Plus qu’une habitude, c’est une religion : avant de poser le pied sur une nouvelle terre, j’étudie les musées, les grands monuments et les belles architectures. Il s’agit d’une démarche purement intellectuelle. Je conçois les œuvres réfléchies par un autre appartenant à un autre temps ou peut-être les œuvres de cet autre avec qui je partage un certain temps en commun comme un élément essentiel me faisant entrer dans le temps de ma propre existence. Je trouve les traces de souffrance et de jouissance, voire d’indifférence, visibles dans ces œuvres à la fois fascinantes et effrayantes.
Fascinantes car elles portent sur les propositions culturelles d’un endroit, plus précisément, sur ce qui a été inscrit avant notre temps de l’existence personnel par des hommes et des femmes d’un autre temps. Effrayantes car elles me rappellent les limites temporelles de mon existence.

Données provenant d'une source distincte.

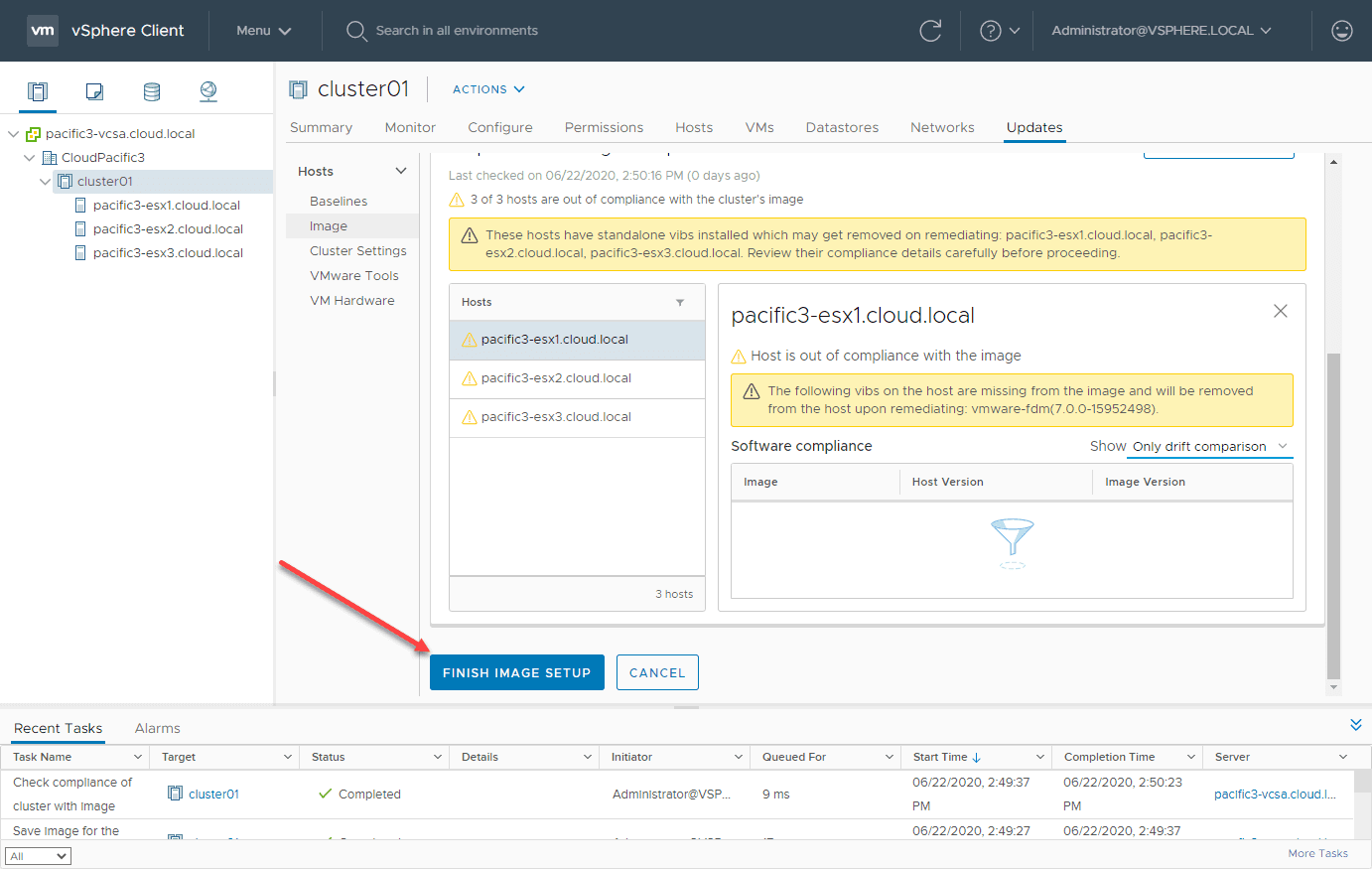Open the ACTIONS dropdown for cluster01
This screenshot has width=1372, height=869.
(x=486, y=88)
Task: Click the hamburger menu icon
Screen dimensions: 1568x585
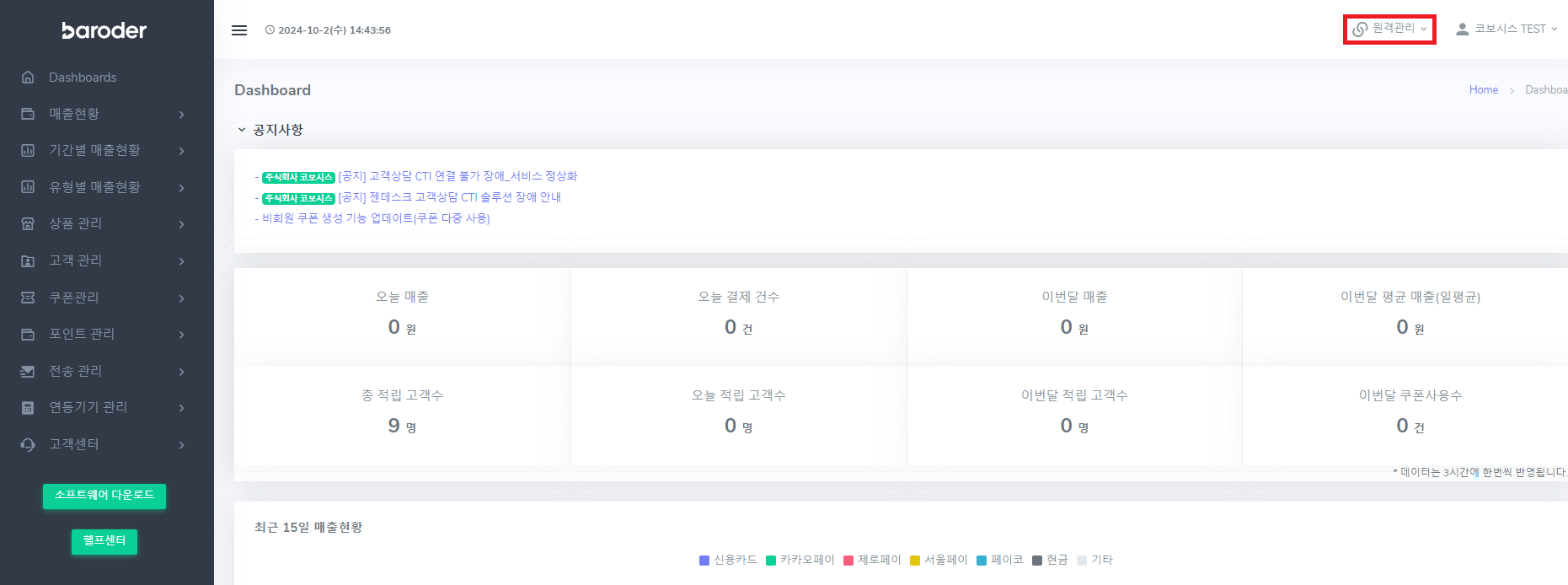Action: [x=239, y=30]
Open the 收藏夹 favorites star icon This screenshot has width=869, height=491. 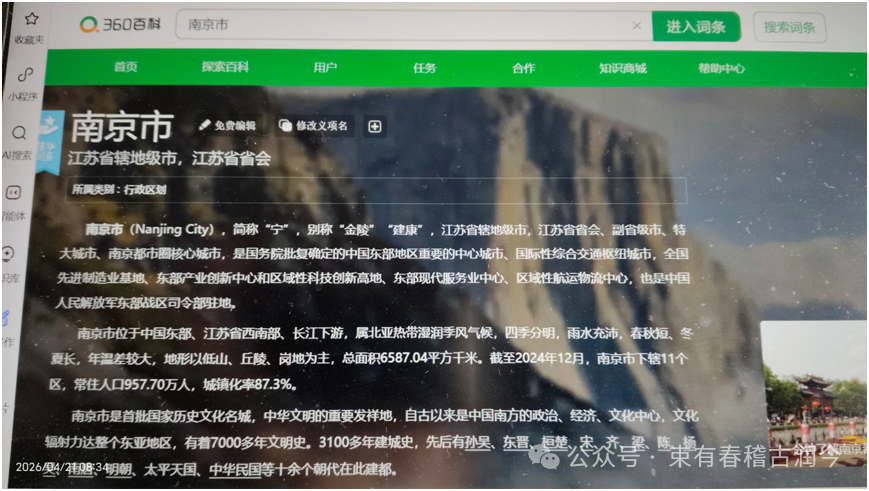32,19
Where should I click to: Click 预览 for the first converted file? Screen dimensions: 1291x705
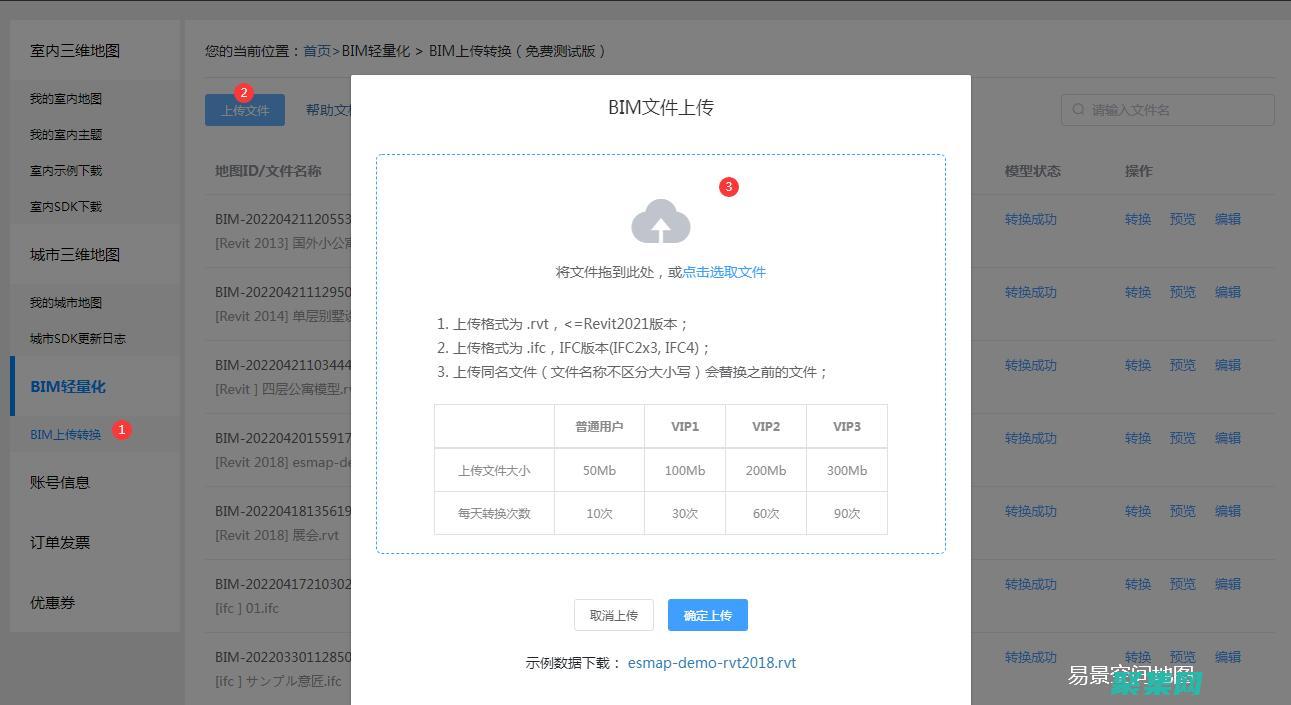(1182, 219)
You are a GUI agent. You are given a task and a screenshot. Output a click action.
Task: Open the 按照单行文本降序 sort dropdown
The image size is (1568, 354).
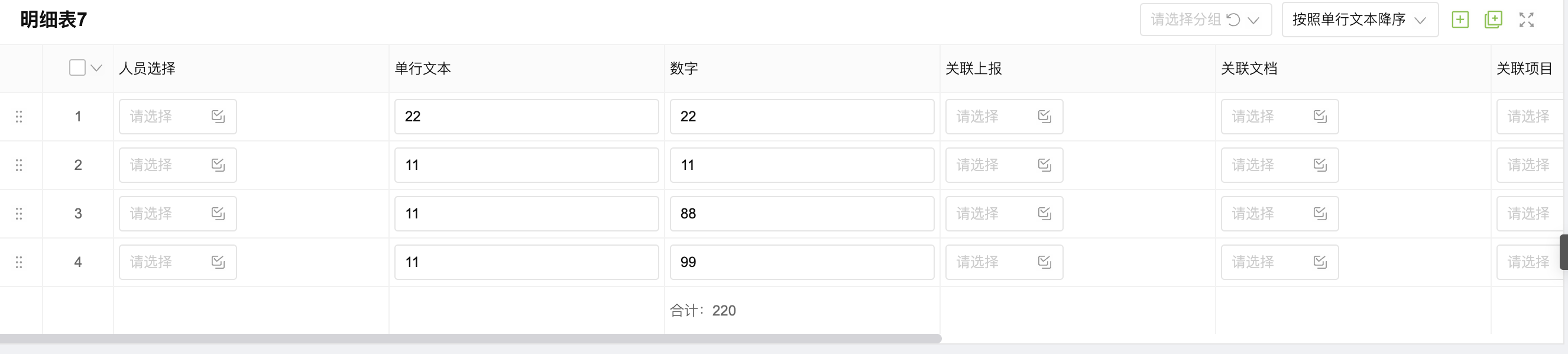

Néanmoins, ne s’agit-il pas d’un tâtonnement, d’un questionnement existentiel de cet être errant, en l’occurrence moi-même, présent dans un nouvel espace et borné par un temps passager ? Qu’ont-ils fait ces autres qui nous ont précédés, avec leur temps sur les terres de ce même pays ?
Et Vancouver dans tout ça ? Elle n’est certes pas une exception. J’y fouine afin de découvrir quelque chose qui nous rende contemporain aux hommes et aux femmes qui furent ici avant nous. Or, ce qu‘ils ont laissé derrière eux devrait permettre cela. Hélas, l’histoire de ce pays est brève. Nous y sommes en manque d’histoire. Vancouver nous réfère à nos terres d’origine et ouvre ses bras afin d’accueillir notre passé, tous ces arts et cultures que nous avons précédemment vécus avec nos yeux et sentis avec nos âmes.
D’une manière presque étrange, cette ville nous avoue aisément que le début de son histoire est en cours, que le point de départ est seulement ce court moment où l’on tourne la tète en arrière et où l’on regarde les deux derniers pas.
Vancouver nous fait comprendre que notre distance temporelle avec son commencement est brève. La brièveté du passé vancouvérois change notre rapport avec la ville. Nous n’y sommes point pour observer, conserver, continuer ou modifier l’histoire. Nous y sommes pour faire de l’histoire, pour faire de notre histoire personnelle la future histoire supposée d’une ville, d’une terre gâtée par son extrême beauté natu-
relle et presque sauvage.
Nous y sommes comme tous les autres venant d’ailleurs, avec notre propre culture et histoire. À chacun sa vision, à chacun son mode de vie, à chacun sa particularité et à nous tous de bâtir un nouvel horizon, une nouvelle totalité culturelle.
Le roman culturel de Vancouver semble certes être comme un brouillon enrichi de nos altérités. Cependant, il est dépourvu d’unité. Ce roman est le récit personnel de chacun de nous et l’histoire de cette ville est l’histoire d’un lointain. On dirait que le passé de Vancouver ne s’est jamais passé ici. L’histoire culturelle de Vancouver n’est rien d’autre que les diverses pa-
ges tournées ailleurs.
Alors, est-ce la raison pour laquelle on nous parle de Vancouver comme d’une ville multiculturelle? Un multiculturalisme portant à la fois sur la rupture de continuité spatiale de l’histoire d’un monde vécu et en même temps lançant un appel solennel : venez et faites l’histoire d’ici.
Certes, le multiculturalisme vancouverois dévoile sa face séduisante. Il est en progression vers un inconnu fabuleux qui promet. Il est fier d’être ainsi et ne cesse de chercher un sens et une direction.
Pourtant, ce multiculturalisme est loin d’être formé par la diversité culturelle. Il présente, à vrai dire, une certaine diversité communautaire. Ici, les communautés sont une sorte de coque pour les différentes cultures qu’elles représentent.
Finalement, c’est un assemblage aléatoire des différentes communautés ethniques et culturelles sur la même terre, et il lui manque un fil conducteur, un fil capable de lier toutes ces options culturelles et ethniques les unes aux autres afin d’atteindre l’unité. Bref, Vancouver apprit à se composer librement de nos passés qui rappellent sans cesse un ailleurs. Quant à nous, nous apprîmes à cohabiter avec l’offre du présent, à trouver le chemin du futur et à ainsi laisser un héritage riche de sens pour les générations à venir.